(Dataset entries)
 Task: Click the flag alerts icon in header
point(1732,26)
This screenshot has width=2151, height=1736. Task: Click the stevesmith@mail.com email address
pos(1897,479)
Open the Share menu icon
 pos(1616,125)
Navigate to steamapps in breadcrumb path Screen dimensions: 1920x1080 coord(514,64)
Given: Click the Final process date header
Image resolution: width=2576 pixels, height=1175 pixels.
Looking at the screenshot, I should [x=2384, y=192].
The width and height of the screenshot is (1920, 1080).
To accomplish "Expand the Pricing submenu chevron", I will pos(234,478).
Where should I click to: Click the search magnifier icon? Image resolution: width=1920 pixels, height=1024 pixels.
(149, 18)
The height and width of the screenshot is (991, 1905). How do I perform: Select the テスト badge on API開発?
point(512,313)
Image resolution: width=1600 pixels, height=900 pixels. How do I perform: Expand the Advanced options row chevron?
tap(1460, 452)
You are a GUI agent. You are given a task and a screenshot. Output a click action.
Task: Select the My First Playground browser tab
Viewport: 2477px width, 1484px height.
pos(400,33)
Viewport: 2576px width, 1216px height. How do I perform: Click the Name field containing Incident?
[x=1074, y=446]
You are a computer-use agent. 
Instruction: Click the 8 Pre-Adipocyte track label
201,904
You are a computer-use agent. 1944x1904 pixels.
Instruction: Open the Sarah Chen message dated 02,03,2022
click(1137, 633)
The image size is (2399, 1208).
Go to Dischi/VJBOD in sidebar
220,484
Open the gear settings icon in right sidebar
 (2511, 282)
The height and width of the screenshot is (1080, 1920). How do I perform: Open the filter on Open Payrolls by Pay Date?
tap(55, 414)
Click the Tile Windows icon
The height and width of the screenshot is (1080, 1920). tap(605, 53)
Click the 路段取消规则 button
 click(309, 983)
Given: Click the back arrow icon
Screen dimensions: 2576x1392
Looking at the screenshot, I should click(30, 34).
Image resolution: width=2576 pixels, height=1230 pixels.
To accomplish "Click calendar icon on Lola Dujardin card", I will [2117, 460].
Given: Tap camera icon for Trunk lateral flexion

=== Instructions for the task ===
Gather from the records above every line containing the string "agent".

=== Response area ===
You are a GUI agent. You are given a task and a screenshot. Output a click action.
You are a computer-use agent. 
You are a computer-use agent. 1944x1904 pixels.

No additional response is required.